● WORK ITEM: Using the data that follows, return exactly the lines from the one that contains "Elomi Morgan UW Full Cup Bra Haute" through the one that contains "Swimwear (248, 40)", ends included.

● GIVEN RECORDS:
◆ ◆ ◆ ◆ ◆

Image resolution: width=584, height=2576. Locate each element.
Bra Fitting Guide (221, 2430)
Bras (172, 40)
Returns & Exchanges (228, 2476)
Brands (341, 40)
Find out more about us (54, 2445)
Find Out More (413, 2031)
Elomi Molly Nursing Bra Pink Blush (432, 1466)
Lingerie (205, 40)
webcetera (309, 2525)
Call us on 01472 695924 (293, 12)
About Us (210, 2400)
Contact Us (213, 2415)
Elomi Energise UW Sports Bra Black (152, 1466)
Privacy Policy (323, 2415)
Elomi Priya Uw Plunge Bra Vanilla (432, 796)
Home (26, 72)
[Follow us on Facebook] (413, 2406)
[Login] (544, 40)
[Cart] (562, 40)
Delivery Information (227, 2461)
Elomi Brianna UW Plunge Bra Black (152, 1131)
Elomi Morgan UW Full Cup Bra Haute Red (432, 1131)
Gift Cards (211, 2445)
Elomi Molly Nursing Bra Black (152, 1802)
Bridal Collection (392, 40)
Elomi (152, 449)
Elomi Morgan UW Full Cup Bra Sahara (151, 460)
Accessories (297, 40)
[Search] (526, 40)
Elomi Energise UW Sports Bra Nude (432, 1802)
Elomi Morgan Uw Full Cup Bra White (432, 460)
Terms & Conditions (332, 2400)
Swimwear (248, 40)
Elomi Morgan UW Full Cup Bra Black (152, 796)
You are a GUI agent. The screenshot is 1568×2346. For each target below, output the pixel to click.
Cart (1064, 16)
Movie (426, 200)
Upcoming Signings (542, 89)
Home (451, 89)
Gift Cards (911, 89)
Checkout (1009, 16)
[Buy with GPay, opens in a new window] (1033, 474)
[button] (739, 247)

◆ ◆ ◆ ◆ ◆

● WRITTEN REPLY:
Elomi Morgan UW Full Cup Bra Haute Red (432, 1131)
Gift Cards (211, 2445)
Elomi Molly Nursing Bra Black (152, 1802)
Bridal Collection (392, 40)
Elomi (152, 449)
Elomi Morgan UW Full Cup Bra Sahara (151, 460)
Accessories (297, 40)
[Search] (526, 40)
Elomi Energise UW Sports Bra Nude (432, 1802)
Elomi Morgan Uw Full Cup Bra White (432, 460)
Terms & Conditions (332, 2400)
Swimwear (248, 40)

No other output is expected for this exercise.